§ **Task objective**: In the entries below, find the line with "Image resolution: width=656" and the line with "Given: Click the word 'Mika' in AK's message"; reproduce those two lines and all lines between them exactly, without pictures.

═══ Data in this exercise

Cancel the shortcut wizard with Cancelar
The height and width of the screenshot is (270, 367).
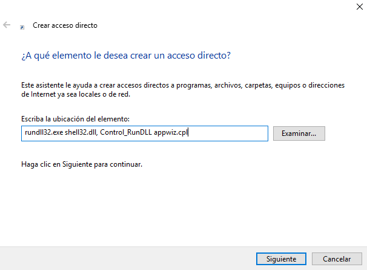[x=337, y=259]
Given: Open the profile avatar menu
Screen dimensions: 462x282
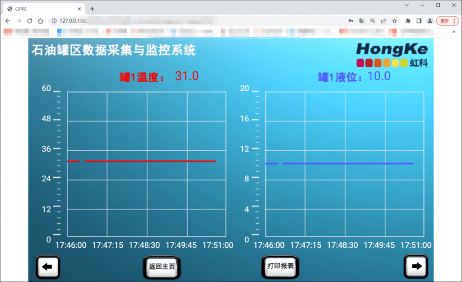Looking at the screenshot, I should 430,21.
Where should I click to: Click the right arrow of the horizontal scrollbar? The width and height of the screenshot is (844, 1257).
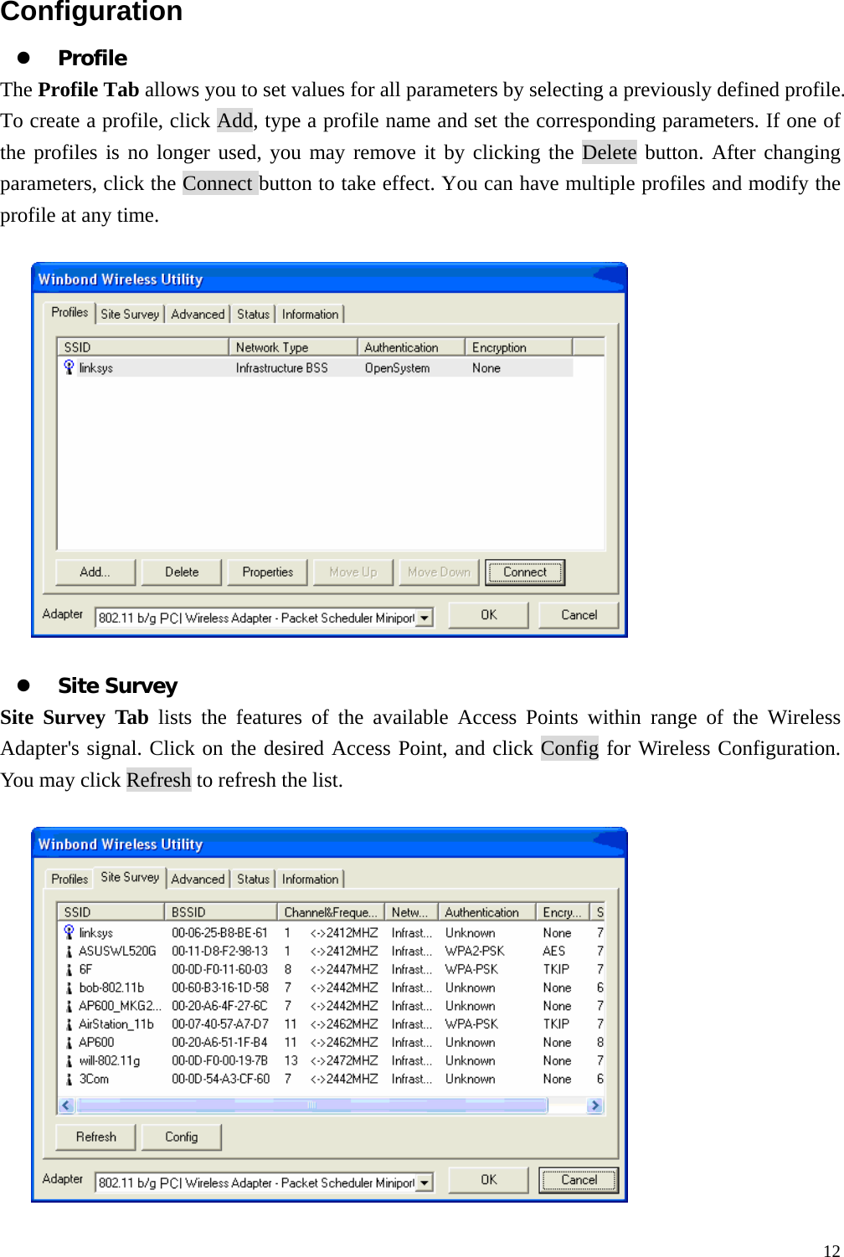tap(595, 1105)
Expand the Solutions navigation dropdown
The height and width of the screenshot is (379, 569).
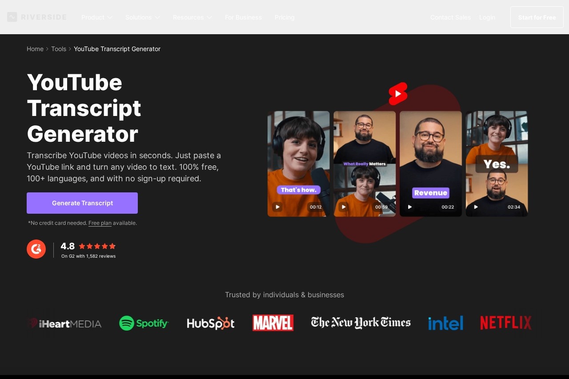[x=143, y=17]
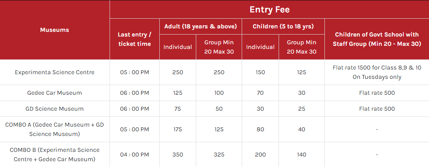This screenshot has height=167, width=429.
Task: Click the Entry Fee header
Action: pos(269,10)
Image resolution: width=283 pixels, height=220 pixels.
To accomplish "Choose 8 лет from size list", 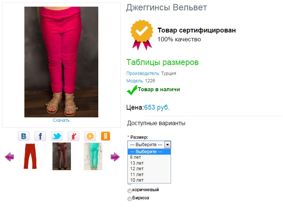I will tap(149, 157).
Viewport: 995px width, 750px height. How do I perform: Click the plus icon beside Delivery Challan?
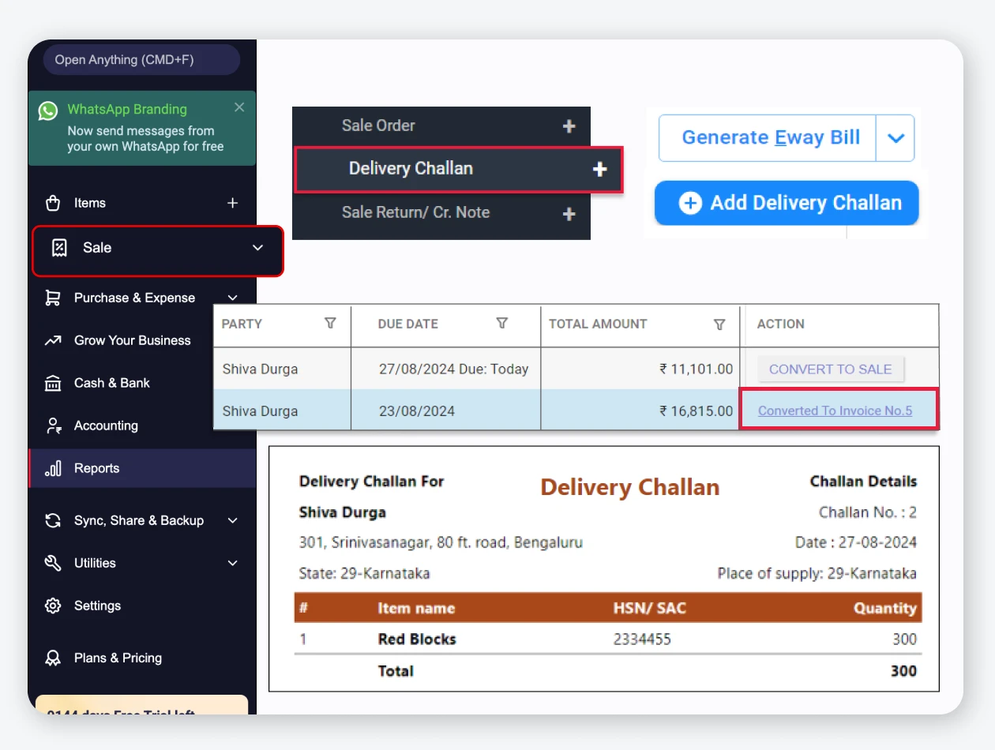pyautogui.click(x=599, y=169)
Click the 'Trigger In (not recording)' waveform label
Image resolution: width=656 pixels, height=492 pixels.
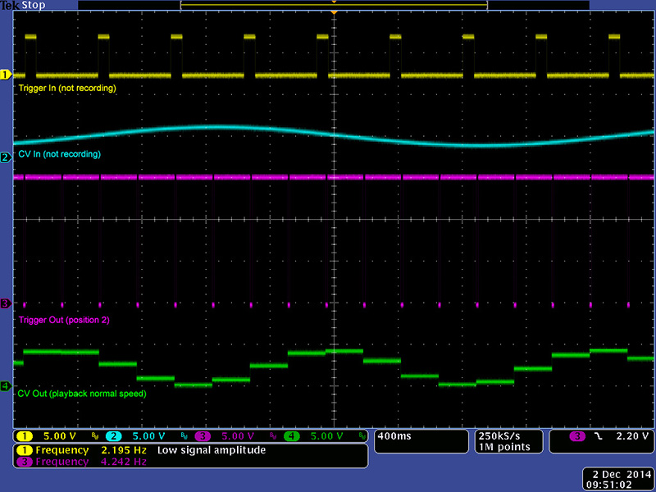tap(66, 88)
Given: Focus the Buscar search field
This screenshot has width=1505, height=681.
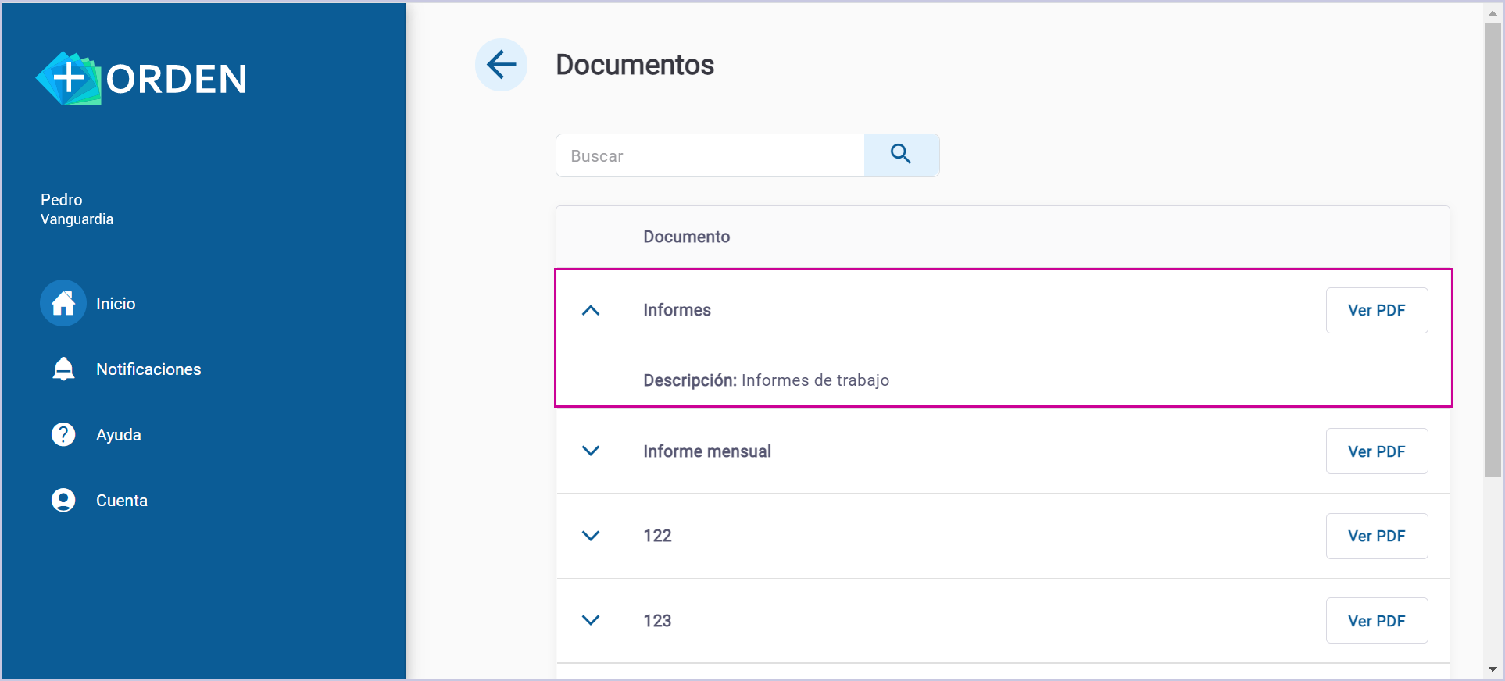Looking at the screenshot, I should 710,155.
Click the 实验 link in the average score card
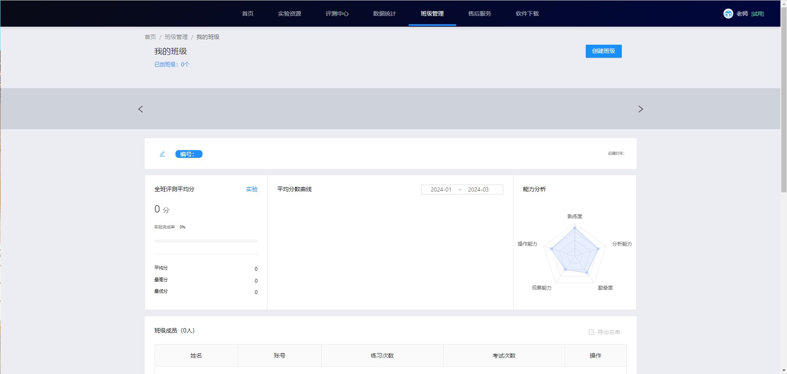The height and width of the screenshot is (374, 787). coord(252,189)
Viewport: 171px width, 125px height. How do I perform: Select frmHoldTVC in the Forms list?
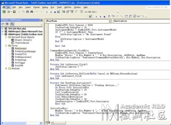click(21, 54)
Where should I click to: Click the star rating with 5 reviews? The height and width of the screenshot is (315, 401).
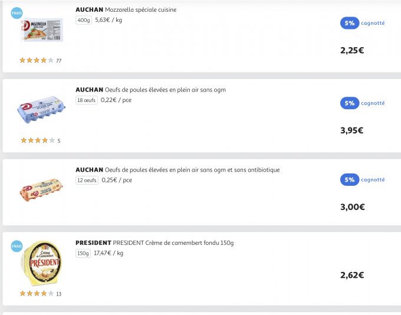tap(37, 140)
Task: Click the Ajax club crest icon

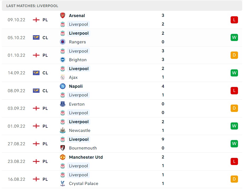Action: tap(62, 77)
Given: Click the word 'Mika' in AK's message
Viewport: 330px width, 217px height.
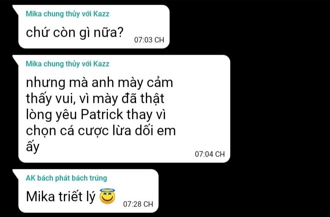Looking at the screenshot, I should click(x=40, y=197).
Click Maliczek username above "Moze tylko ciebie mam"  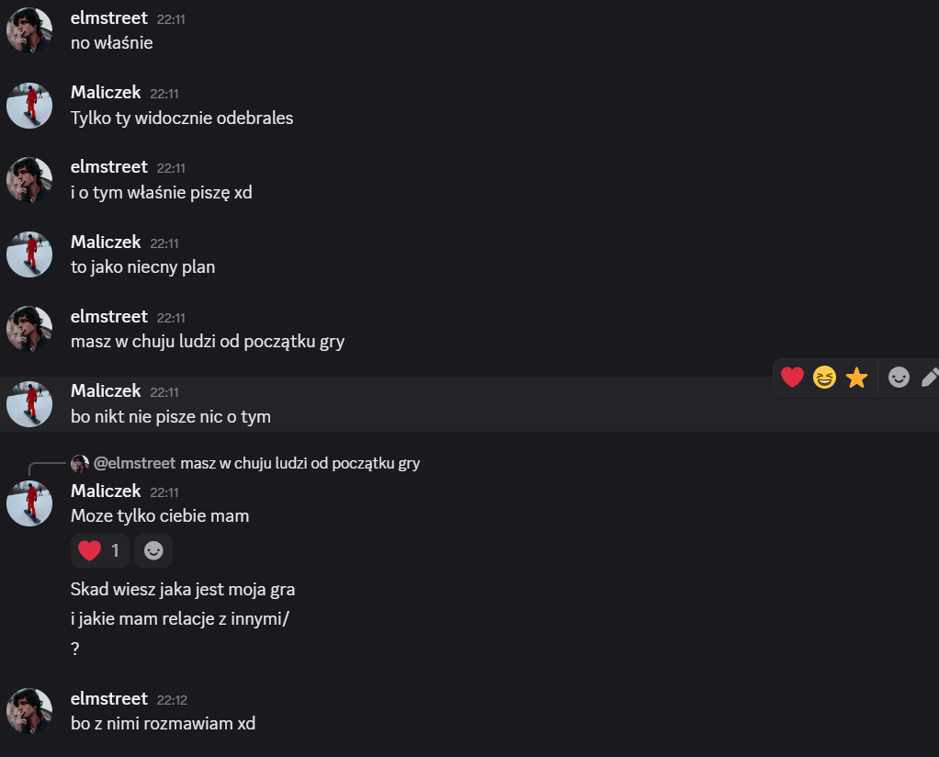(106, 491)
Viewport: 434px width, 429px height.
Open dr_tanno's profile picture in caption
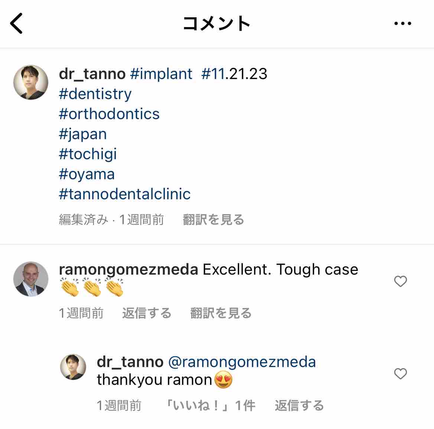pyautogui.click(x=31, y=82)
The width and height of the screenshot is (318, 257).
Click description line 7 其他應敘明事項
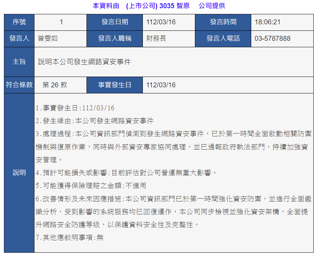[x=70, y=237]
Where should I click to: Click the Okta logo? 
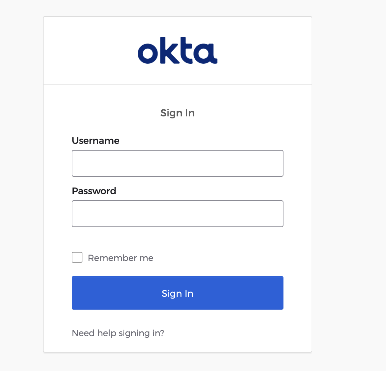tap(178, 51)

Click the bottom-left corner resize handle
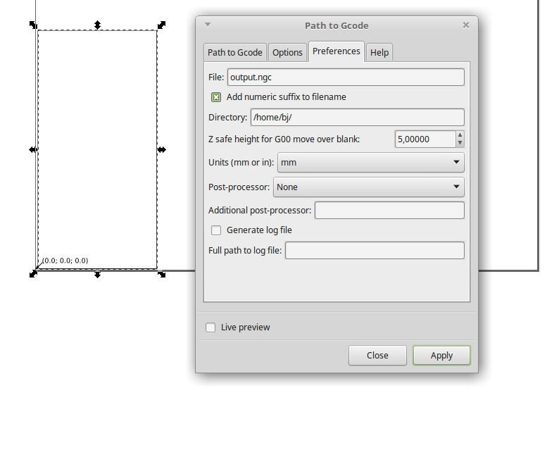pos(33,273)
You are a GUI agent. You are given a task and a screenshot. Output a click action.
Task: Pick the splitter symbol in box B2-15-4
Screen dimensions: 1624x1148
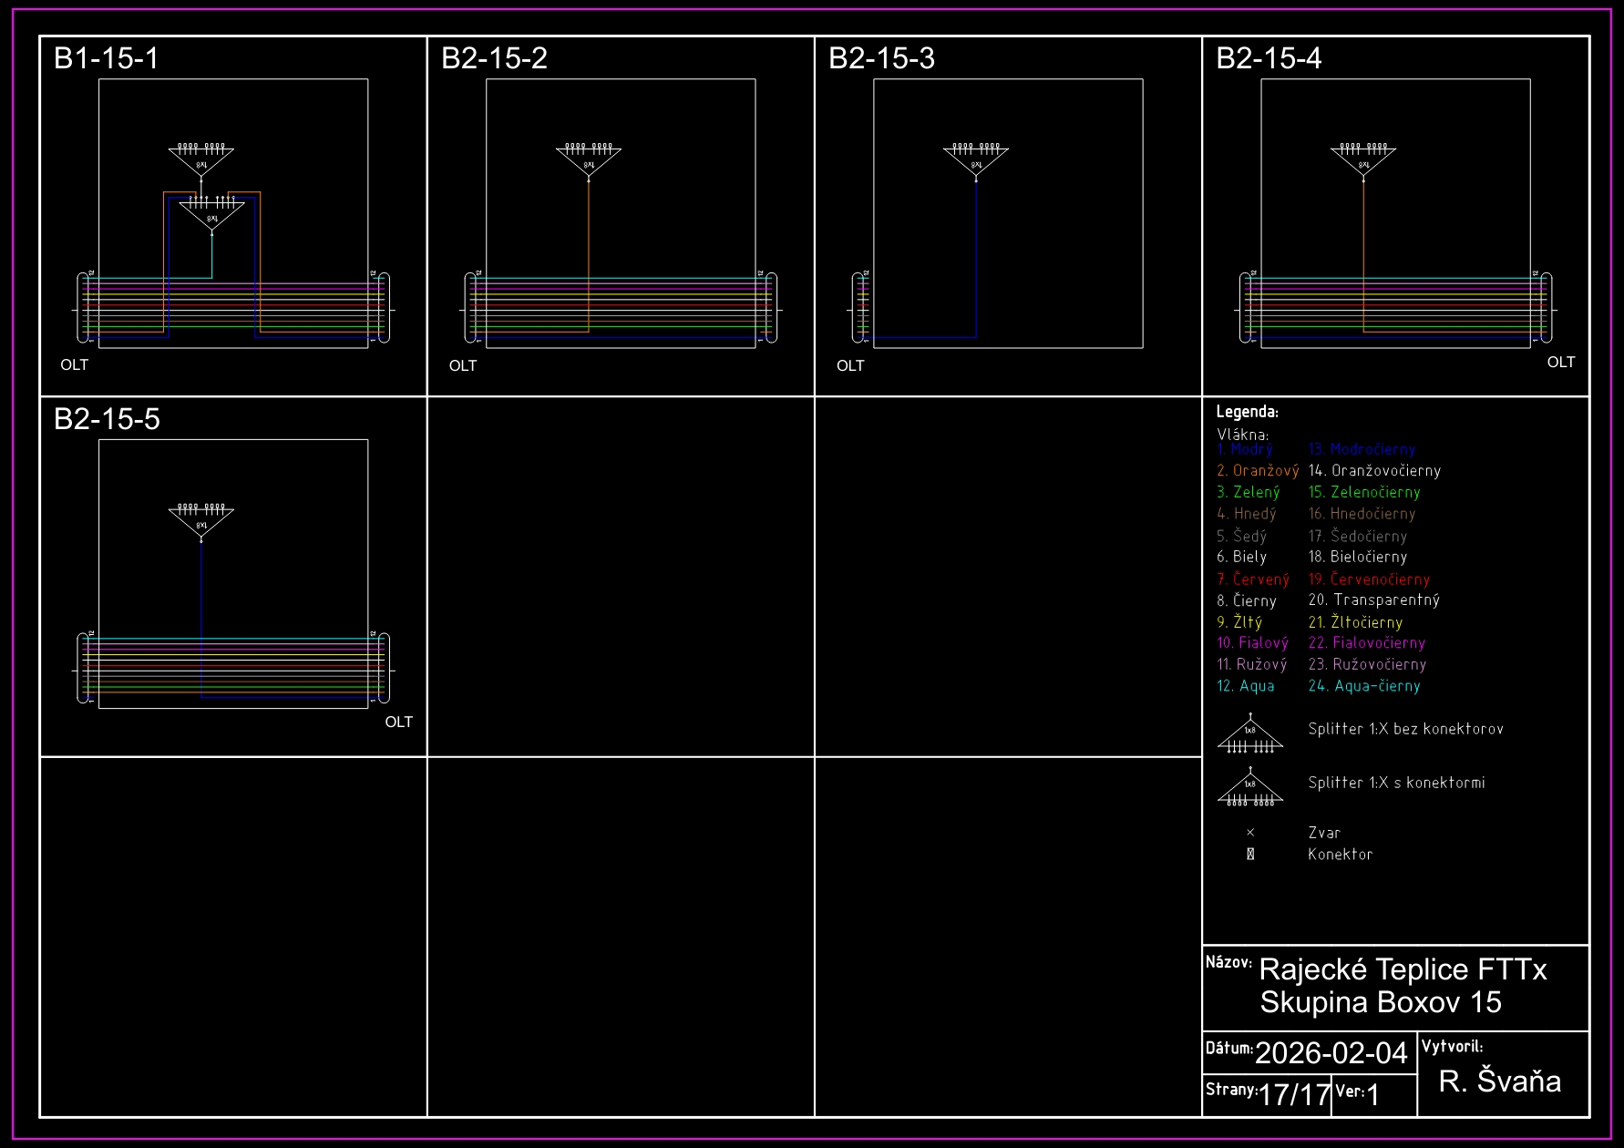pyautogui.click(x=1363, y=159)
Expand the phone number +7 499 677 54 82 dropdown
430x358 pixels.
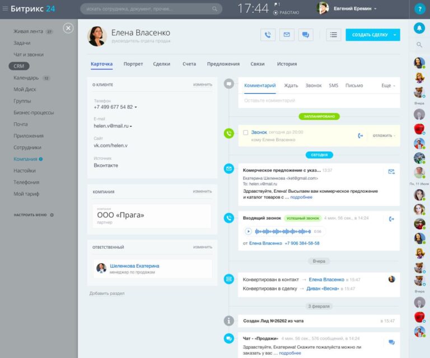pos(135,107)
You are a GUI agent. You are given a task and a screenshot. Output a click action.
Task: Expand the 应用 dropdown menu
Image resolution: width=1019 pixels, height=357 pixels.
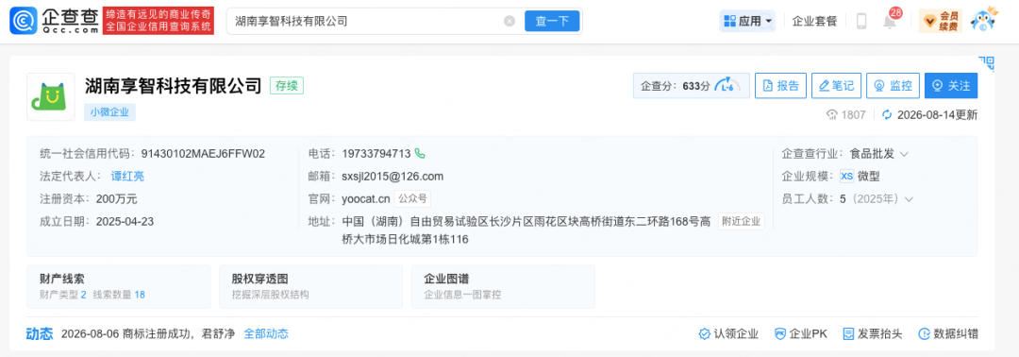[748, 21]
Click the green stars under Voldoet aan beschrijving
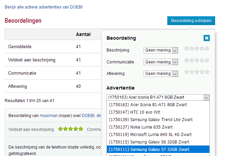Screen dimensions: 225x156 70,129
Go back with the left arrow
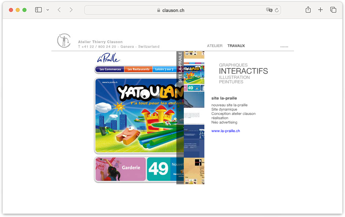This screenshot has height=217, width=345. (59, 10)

══════

§ **Expected answer**:
Image resolution: width=656 pixels, height=492 pixels.
tap(66, 88)
Given: Focus the Buscar search field
This screenshot has width=1505, height=681.
Looking at the screenshot, I should 710,155.
Click the 实验 link in the average score card
The height and width of the screenshot is (374, 787). coord(252,189)
Viewport: 171px width, 125px height. How do I perform: Select frmHoldTVC in the Forms list?
click(21, 54)
Where should I click to: Click the star rating with 5 reviews? The height and width of the screenshot is (315, 401).
tap(37, 140)
Task: Click the Ajax club crest icon

Action: tap(62, 77)
Given: Click the word 'Mika' in AK's message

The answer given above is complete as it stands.